• **Exercise**
Swap "Jump" for "Go" in the lines of material starting with the line containing "You are a GUI" and going on through the end of the material, and give those lines again with everything else unchanged. Leave the pictures out of your answer.

• **Data shown**
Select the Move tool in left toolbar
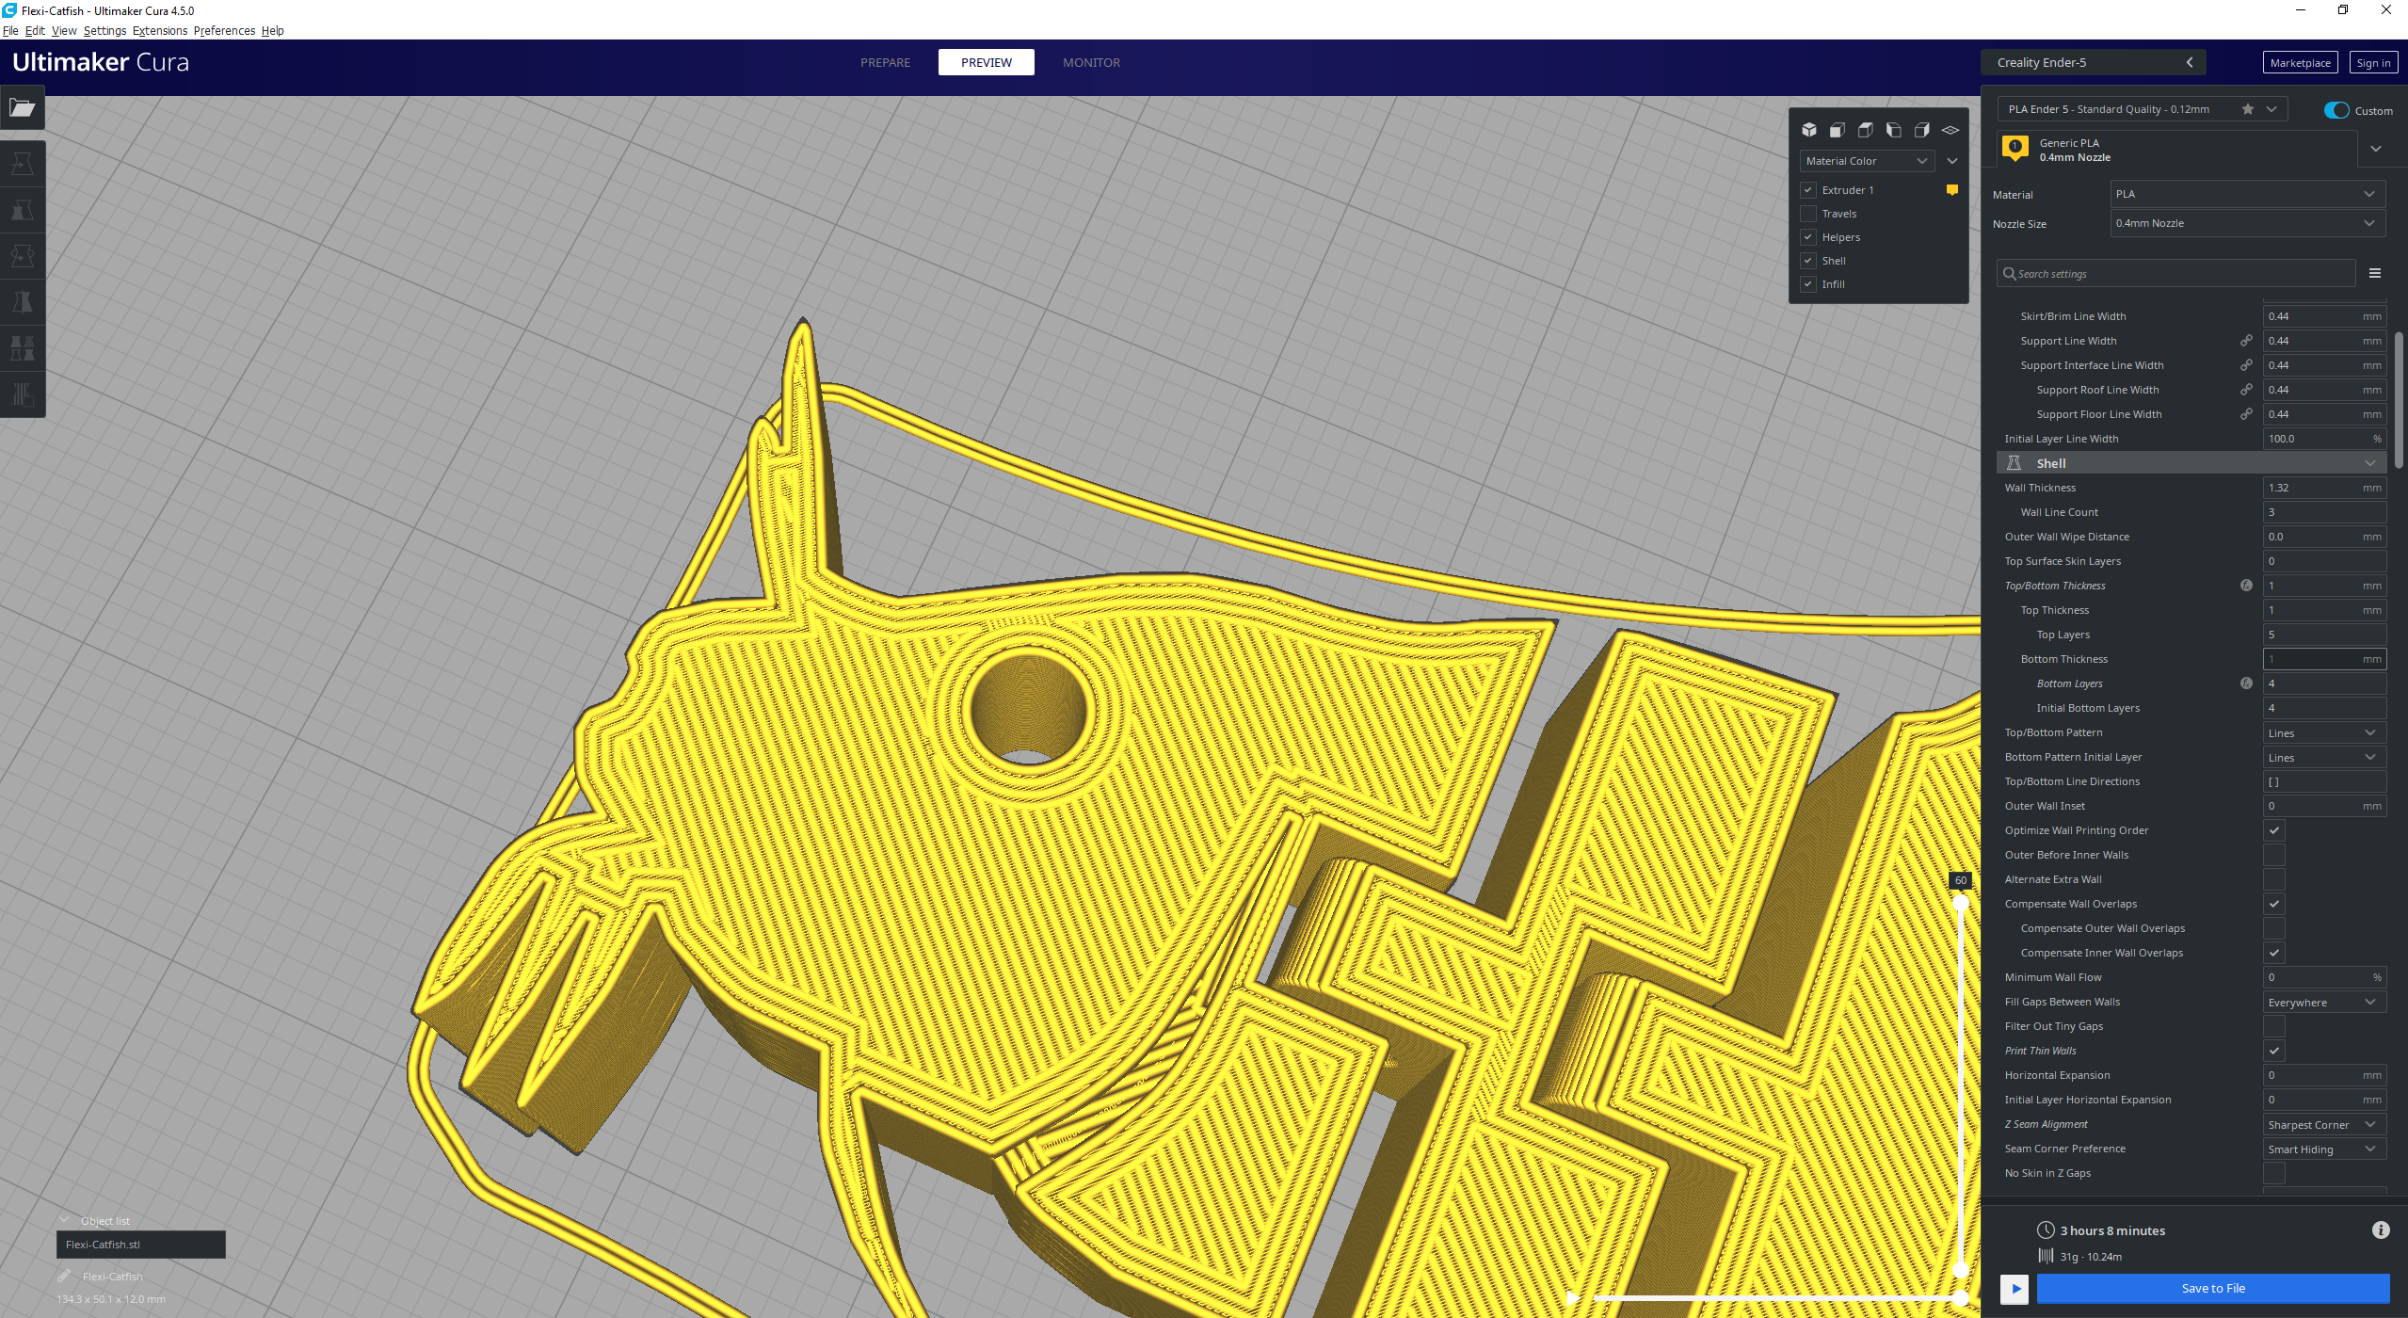This screenshot has width=2408, height=1318. tap(22, 165)
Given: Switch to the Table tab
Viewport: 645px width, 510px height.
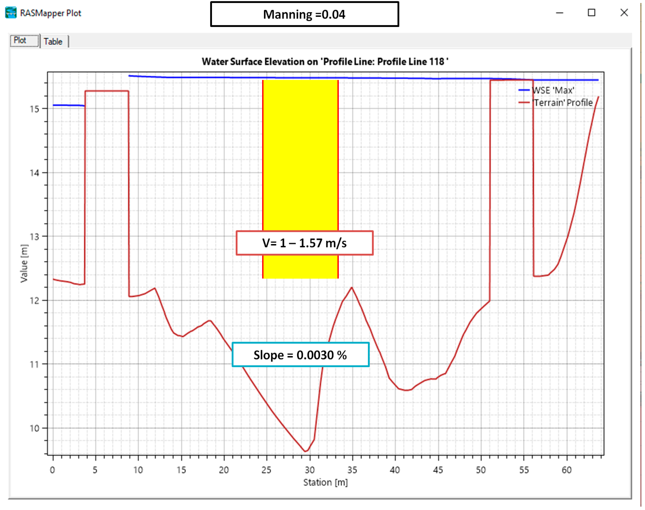Looking at the screenshot, I should tap(53, 42).
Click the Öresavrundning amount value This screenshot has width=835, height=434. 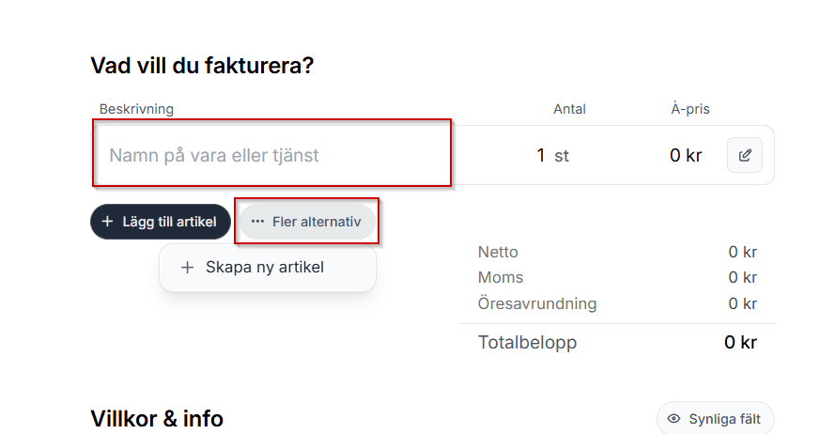[x=742, y=304]
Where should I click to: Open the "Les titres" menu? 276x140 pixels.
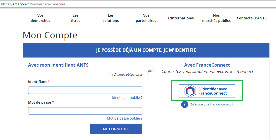pos(75,18)
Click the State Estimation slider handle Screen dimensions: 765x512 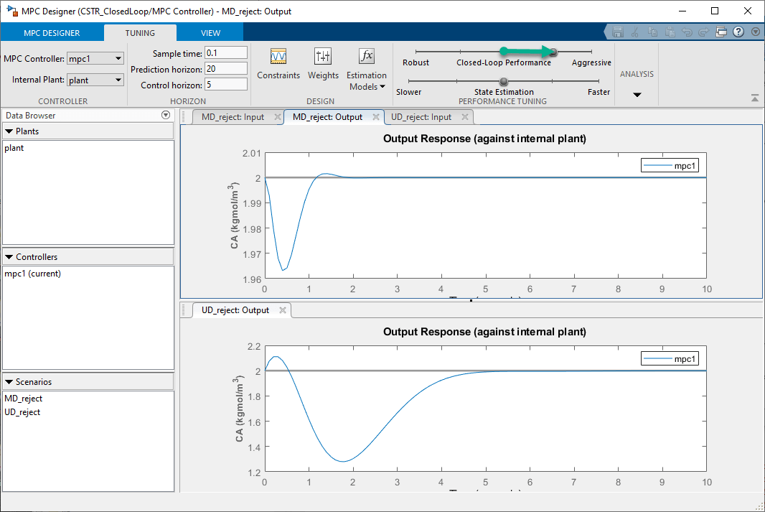pos(504,81)
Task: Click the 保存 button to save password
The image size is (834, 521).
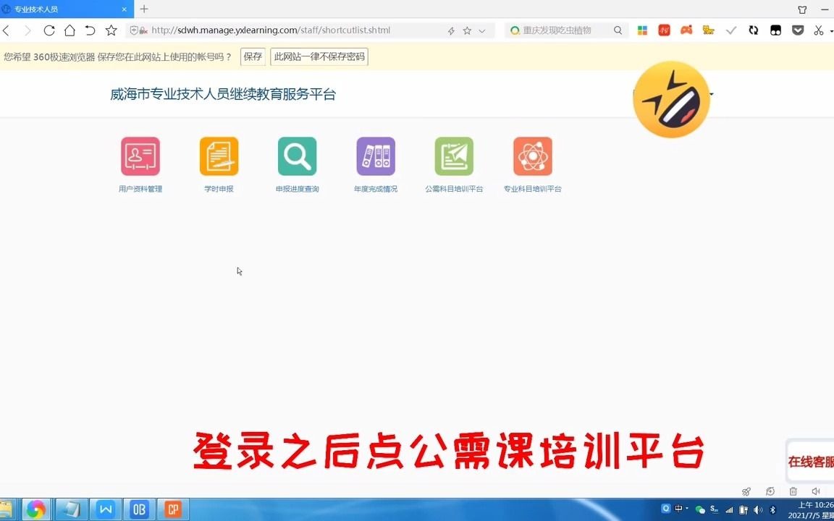Action: click(x=252, y=56)
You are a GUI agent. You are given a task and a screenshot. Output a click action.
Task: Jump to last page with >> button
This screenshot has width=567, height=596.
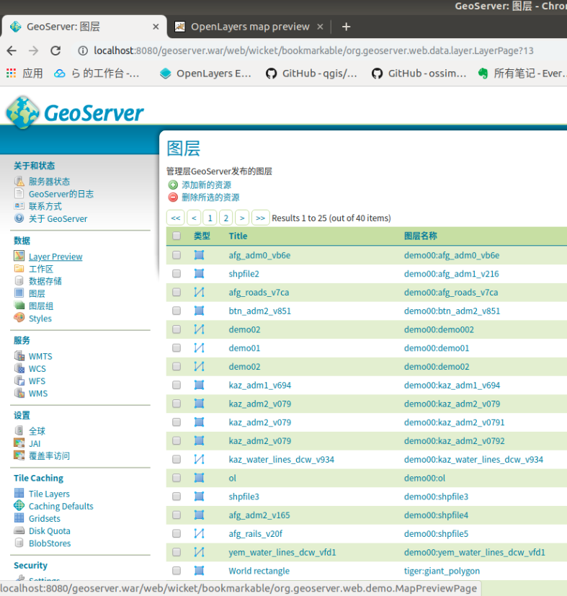pos(260,218)
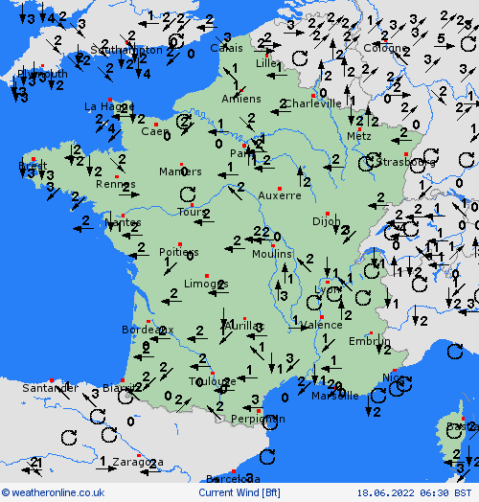Viewport: 479px width, 502px height.
Task: Click the weatheronline.co.uk copyright link
Action: pyautogui.click(x=53, y=492)
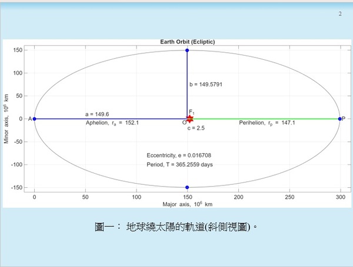
Task: Select the blue aphelion point near A
Action: (35, 119)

• **Solved problem**
You are a GUI agent. You are given a task and a screenshot. Output a click action.
Task: Go to last page with >> button
This screenshot has width=567, height=596.
pos(260,218)
Viewport: 479px width, 502px height.
Task: Click the weatheronline.co.uk copyright link
Action: pyautogui.click(x=53, y=492)
Task: Select the blue aphelion point near A
Action: (35, 119)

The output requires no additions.